> _Problem_: Will you give every entry again exactly as it stands?

<<<<

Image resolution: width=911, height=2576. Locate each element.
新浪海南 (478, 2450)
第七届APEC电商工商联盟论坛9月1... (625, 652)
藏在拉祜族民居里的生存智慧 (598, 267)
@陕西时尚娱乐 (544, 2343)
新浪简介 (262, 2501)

>>>>

> _Exercise result_:
Image resolution: width=911, height=2576. Locate each element.
新浪海南 (478, 2450)
第七届APEC电商工商联盟论坛9月1... (625, 652)
藏在拉祜族民居里的生存智慧 (598, 267)
@陕西时尚娱乐 (544, 2343)
新浪简介 (262, 2501)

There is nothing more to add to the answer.